■ **Text shown**:
This project is about a kitchen scale.
See the following video to understand how to operate and calibrate the scale:
The challenges for this project were:
- To provide a nice looking flat design kitchen scale, where reasonable size vessels can be put on.
- To be able to print all mechanical parts on a 3D FDM printer without extra support structures.
- To use standard parts well known in the maker scene.
- To allow zero power consumption in switched off mode though the operation uses only two buttons and no power switch.
- To provide a flexible software that may change weight unit and display accuracy.
- To make it very accurate. This means there must be an easy way of calibration even the non-linearity of the sensor should be calibrated out.
I could find lots of scale projects, but none of them fulfilled neither more than two of the above challenges nor all of them.
So I built my own ... See below how the challenges have been achieved.
The scale mechanics has been designed with 3D print in mind. This means all parts of the scale can be printed on a standard size 3D FDM (Fused Deposition Modeling) printer without any extra support.
Properties of the mechanics of the scale
All case and chassis parts are 3D printable.
Since Thingiverse is obviously not able to provide all 3D files correctly, here you will find all necessary stl and obj. files in one zip archive:
>> apparently not fully true >> All 3D and CAD files are ready for download on thingiverse: https://www.thingiverse.com/thing:4551860 << apparently not fully true<<
No extra support is required for printing on a FDM printer all download files are already delivered in their proposed printing direction.

A block of data
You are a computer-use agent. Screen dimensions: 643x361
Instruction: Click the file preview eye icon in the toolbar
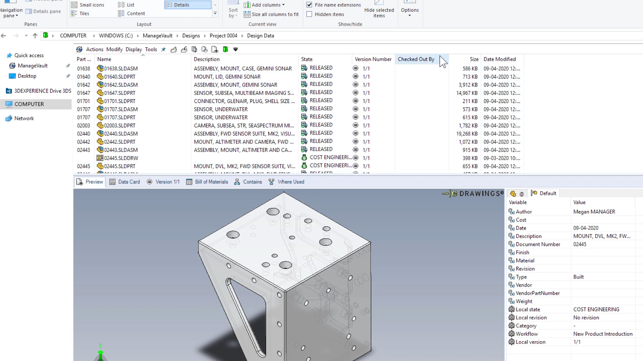click(215, 49)
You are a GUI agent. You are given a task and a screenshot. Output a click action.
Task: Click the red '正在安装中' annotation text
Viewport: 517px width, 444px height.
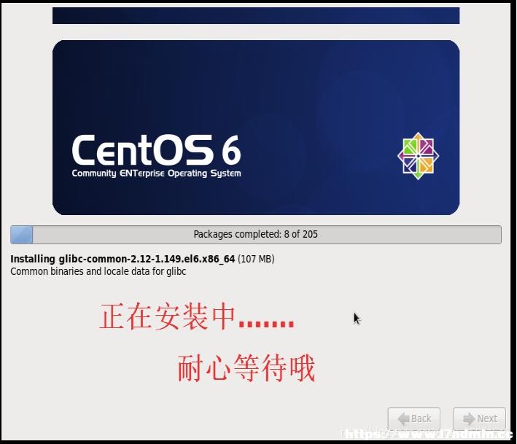(x=168, y=316)
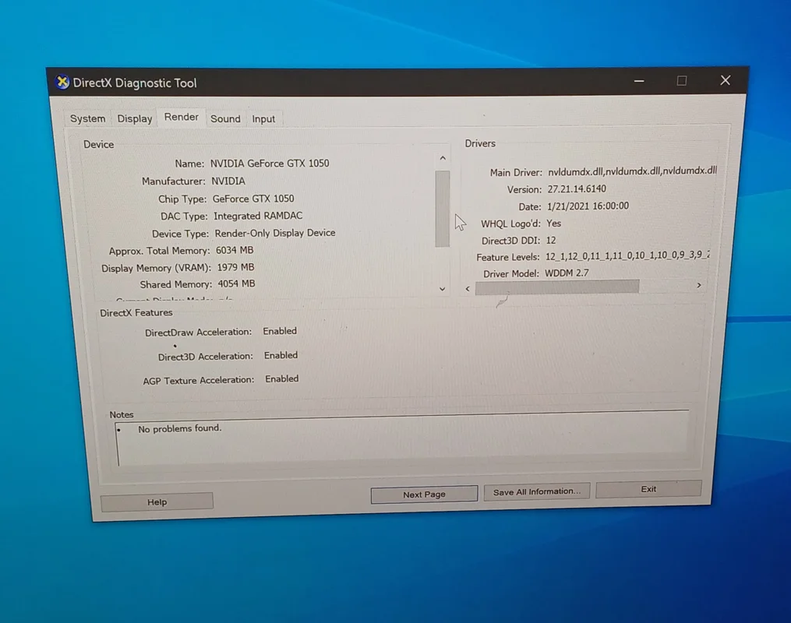The width and height of the screenshot is (791, 623).
Task: Click the Drivers panel scroll left arrow
Action: pyautogui.click(x=468, y=288)
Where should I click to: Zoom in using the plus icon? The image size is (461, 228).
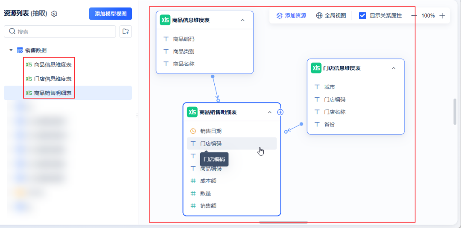click(x=442, y=16)
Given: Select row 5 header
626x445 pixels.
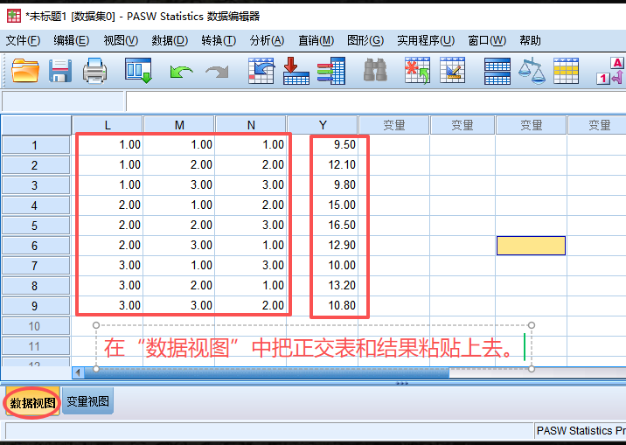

■ **Problems and tasks**:
[1] Answer these questions from the kitchen scale text:
(a) How many buttons does the scale use for operation?
(b) What does FDM stand for?
(c) On which website are the 3D and CAD files said to be ready for download?
[2] Carry on the kitchen scale text, picking up right after its last sentence.
The data come from a separate source and have nothing to do with the kitchen scale text.

■ **Responses by task**:
[1]
(a) Two.
(b) Fused Deposition Modeling.
(c) Thingiverse.

[2]
Two parts need a raft to stick properly on the print bed. This is the front cover and the button support. All other parts need just a brim.
For the front cover I used PETG, because there the inter layer adhesion is quite good and that is important, because there are very thin parts that have a rather high mechanical load in the inter layer direction. For the weight plate i used ABS, because due to the big number of faces, it is easier to clean off printing smudge marks and chips. PETG would be a mess there, because chips stick very hard on PETG.
The scale was designed with the idea to be as small as possible, so the electronics compartment has very limited space. Even the electronic parts for the power circuit need to be selected with this in mind.
Bill of Material:
Required mechanical parts:
6 Screws M3 x 6 DIN 965
2 Screws M4 x 20 DIN 912
2 Screws M4 x 16 DIN 912
10 Mini screws 1 x 4 plastic thread similar to DIN 7981
For the electronics I had in mind to use standard modules that are commonly used in the electronic maker scene, that can be purchased easily and cheap from the internet. Also I focused on low power consumption. Therefore I designed a zero power voltage supply that drops the power consumption to zero during off mode, though power on is realized by a key press. So I realized the Electronics with an Arduino pro mini and a weight cell and controller based on HX711. These parts can be usually purchased for less than 10€ all together from the internet. If you search for "HX711 module" and/or "arduino pro mini"you will find plenty of offers.
For more about electronics and software visit: http://bechele.de/pages/english/154-0.html
For the software I had flexibility in mind and the possibility to use different range sensors and different weight units. Therefore weight calibration is not fixed in code, but flexibly adaptable and calibrateable via software. In other words with no changes in the arduino sketch you may calibrate your scale by software. So the accuracy of your scale depends only on the accuracy of your calibration weights and the fluctuation...Read more »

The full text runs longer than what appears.